Gulfstream is reducing its total workforce by nearly 7% a month before releasing production rate plans for 2016.

The end-year lay-off includes about 600 contractors and about 500 employees in indirect support positions, Gulfstream says.

A routine internal evaluation recommended “streamlining our business to position Gulfstream for continued success”, the company says.

The move marks the first publicly announced staff change since 2010, when the company announced plans to hire up to 1,000 workers over a five-year period.

At the time, the company was increasing production rates of the G450 and G550 at the same time as it was completing certification of the G650, which is now in full-rate production, and the super mid-size G280.

It wouldn't be revealed until four years later, but Gulfstream also in 2010 had kicked off design and development of two new large cabin and long-range jets – the G500 and G600.

As the G500 and G600 enter service in 2018 and 2019, respectively, Gulfstream officials have emphasised that they are intended to complement – rather than replace – the G450 and G550.

But falling demand in the large cabin segment of the business jet market has already forced Bombardier to slash production rates in 2016 for the Global 5000 and Global 6000 jets by nearly half.

So far, Gulfstream has been able to keep G450 and G550 deliveries going at a steady rate. But the Flightglobal Fleets Analyzer database indicates that combined deliveries of G450s and G550s declined from 80 in 2013 to 67 in 2014.

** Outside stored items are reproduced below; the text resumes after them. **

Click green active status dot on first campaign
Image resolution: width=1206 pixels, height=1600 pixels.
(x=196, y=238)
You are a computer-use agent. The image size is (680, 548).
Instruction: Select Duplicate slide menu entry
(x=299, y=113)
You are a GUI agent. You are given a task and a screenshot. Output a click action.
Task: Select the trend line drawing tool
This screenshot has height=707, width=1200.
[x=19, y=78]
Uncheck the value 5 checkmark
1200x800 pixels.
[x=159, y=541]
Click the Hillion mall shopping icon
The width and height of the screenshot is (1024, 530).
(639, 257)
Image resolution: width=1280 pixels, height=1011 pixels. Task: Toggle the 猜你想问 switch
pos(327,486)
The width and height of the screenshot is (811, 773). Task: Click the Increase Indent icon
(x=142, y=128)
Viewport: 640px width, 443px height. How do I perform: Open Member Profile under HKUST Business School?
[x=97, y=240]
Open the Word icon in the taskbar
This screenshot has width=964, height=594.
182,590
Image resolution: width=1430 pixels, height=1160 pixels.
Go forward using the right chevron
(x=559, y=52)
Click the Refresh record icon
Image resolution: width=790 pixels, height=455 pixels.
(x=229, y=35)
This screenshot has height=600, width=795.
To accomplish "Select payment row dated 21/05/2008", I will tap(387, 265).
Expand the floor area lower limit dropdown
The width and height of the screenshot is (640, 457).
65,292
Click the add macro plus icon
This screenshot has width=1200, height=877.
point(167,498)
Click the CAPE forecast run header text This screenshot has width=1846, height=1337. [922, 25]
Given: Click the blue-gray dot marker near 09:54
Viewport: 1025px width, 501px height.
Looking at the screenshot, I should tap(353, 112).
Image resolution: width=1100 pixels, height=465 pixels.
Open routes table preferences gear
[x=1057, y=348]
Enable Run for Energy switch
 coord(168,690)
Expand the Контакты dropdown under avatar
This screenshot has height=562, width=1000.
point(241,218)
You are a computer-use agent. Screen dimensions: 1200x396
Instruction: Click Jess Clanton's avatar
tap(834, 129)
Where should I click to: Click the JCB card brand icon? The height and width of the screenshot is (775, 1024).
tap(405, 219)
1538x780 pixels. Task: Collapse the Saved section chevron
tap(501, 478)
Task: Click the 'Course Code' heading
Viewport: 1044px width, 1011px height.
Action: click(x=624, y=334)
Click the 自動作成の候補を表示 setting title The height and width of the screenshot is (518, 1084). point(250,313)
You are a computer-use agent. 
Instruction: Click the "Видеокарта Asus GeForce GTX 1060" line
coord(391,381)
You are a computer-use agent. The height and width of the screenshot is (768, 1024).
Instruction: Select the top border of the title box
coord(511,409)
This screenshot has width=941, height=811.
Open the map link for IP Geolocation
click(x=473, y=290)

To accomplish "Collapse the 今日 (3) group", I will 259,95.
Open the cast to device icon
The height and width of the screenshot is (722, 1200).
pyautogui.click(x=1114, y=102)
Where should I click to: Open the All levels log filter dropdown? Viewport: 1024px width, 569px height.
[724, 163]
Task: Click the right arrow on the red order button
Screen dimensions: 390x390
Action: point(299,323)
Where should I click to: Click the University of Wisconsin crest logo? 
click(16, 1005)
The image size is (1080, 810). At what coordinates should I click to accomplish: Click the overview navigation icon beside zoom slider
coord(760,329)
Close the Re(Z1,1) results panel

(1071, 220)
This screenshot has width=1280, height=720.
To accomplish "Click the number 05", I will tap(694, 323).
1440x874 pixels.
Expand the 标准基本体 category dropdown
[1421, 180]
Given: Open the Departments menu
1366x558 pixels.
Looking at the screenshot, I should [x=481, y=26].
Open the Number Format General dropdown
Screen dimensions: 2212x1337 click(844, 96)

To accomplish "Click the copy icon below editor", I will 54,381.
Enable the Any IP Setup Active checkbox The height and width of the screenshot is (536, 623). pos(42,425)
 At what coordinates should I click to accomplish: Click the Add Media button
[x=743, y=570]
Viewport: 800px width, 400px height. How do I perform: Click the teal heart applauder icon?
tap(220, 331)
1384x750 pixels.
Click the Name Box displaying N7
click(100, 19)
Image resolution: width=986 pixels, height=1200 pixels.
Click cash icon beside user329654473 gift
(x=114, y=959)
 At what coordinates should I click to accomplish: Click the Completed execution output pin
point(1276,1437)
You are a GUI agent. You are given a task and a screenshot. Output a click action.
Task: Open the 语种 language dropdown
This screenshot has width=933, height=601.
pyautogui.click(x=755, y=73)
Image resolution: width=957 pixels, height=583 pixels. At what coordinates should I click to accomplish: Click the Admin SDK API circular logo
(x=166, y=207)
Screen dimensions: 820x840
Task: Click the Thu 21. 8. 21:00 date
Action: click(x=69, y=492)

With nearly one month of delivery activity still to come, Gulfstream has delivered 48 G450s and G550s combined so far in 2015, the database shows.

But delivery rates can fluctuate depending on the amount of completion work each customer needs after the jets roll off the assembly line.

Gulfstream’s assembly lines in Savannah, Georgia, may not be running at peak 2013 levels, but they haven’t been sharply reduced either.

“Our production rate remains largely unchanged for this year,” Gulfstream says. “We are evaluating 2016 production rates right now, and [parent company] General Dynamics will announce those in late January as part of the year-end earnings call. As such, we can't make any comments about 2016 rates.”